Whistler Blackcomb revenues up thanks to increased regional visits 

Destination visitors still below pre-Olympic levels

Whistler Blackcomb has issued its first quarterly report since its initial public offering last November, covering the last three months of 2010.

The report shows that total revenue reached $46.8 million for the quarter ended December 31, 2010, an increase of 10.2 per cent over the same quarter in 2009. The result was a healthy $5.9 million in profits, or $0.16 per share.

The increase was primarily driven by increased skier visits and increased ticket and pass prices over last season.

The report also said that Whistler Blackcomb is on track to host two million visits, and has sold a record-breaking number of seasons passes and Edge cards.

"We are pleased to report strong first quarter results with revenue growth in all resort segment categories," said Dave Brownlie, president and chief operating officer of the corporation.

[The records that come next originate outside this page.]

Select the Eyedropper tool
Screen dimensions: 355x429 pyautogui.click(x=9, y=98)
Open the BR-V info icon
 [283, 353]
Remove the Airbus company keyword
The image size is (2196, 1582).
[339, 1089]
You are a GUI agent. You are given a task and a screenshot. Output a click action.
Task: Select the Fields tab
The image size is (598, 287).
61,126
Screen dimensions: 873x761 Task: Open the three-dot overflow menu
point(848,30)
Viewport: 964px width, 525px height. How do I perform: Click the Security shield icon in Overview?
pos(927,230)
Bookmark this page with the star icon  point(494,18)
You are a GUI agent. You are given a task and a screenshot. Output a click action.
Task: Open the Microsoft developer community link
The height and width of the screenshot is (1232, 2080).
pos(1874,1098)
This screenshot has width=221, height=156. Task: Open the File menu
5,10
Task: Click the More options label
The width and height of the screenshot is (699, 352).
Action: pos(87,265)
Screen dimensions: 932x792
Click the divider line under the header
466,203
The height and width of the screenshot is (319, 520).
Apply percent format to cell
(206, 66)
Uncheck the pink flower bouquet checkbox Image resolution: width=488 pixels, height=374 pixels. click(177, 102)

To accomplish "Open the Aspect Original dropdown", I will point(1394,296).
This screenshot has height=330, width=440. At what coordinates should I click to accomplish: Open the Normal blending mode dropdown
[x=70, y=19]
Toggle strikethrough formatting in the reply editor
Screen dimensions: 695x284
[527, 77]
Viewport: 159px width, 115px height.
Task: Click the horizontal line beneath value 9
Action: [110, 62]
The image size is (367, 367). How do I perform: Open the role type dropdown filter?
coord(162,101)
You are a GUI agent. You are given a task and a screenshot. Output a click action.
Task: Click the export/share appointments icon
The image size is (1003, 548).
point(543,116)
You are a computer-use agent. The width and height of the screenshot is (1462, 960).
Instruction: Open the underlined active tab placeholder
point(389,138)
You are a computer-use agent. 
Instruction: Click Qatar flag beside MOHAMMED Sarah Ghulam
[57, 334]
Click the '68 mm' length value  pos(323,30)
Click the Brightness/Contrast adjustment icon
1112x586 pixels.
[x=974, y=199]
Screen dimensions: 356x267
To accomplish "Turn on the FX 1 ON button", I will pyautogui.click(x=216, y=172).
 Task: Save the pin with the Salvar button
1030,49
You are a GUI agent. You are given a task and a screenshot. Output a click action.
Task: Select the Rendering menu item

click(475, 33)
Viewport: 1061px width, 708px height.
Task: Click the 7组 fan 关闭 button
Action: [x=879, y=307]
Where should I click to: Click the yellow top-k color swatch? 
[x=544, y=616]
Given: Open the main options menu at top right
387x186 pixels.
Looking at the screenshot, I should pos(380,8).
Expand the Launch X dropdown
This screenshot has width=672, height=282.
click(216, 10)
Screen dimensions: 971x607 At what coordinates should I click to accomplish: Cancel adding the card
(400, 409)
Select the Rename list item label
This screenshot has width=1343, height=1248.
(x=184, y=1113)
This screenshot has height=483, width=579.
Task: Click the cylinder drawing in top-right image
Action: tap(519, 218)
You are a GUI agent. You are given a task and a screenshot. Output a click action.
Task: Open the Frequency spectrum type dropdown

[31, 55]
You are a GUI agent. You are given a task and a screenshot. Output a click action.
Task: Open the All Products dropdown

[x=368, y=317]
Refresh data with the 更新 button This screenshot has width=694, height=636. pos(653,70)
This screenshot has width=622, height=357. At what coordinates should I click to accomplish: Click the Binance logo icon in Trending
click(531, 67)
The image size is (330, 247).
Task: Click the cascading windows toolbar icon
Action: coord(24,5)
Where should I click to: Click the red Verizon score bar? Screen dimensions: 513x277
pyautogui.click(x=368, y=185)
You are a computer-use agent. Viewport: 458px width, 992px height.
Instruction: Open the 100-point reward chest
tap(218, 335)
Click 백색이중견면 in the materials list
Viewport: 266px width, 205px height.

"In addition, we have set a new record for Whistler Blackcomb with the highest ever number of season passes and frequency cards sold prior to December 31st.

"We attribute this success to our efforts in the local and regional markets with a strong pre-season campaign that resulted in a 28 per cent increase in local and regional skier visits.

"As expected we are seeing a recovery in skier visits after the 2010 Olympic and Paralympic Winter Games and we expect a return to our historical levels with overall skier visits on track to exceed two million.

The report also showed that destination skiers have not recovered to pre-Olympic levels.

"Our challenge will be to repeat the success we have achieved with our local and regional campaigns in the international markets to help drive destination skier visits," said Brownlie.

Sales of season passes and frequency cards reached 104,000 units and $34 million leading up to Dec. 31, representing increases of 23 per cent in units sold and 33 per cent more revenues over the previous year.

Whistler Blackcomb raised about $300 million in its IPO, purchasing its namesake ski resort from Intrawest ULC. Intrawest continues to hold a 24 per cent stake in the company.

Intrawest is controlled by U.S. private-equity fund Fortress Investment Group, which also acquired the ski hill when it bought the resort operator in a leveraged buyout in 2006.